◆ Exercise instructions: In full and without alteration, write out the data below.

◆ Information given:
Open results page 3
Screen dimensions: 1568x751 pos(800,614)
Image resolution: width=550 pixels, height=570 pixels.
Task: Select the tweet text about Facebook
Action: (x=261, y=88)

◆ Response to this task:
Open results page 3
Screen dimensions: 1568x751 pos(800,614)
Image resolution: width=550 pixels, height=570 pixels.
Task: Select the tweet text about Facebook
Action: (x=261, y=88)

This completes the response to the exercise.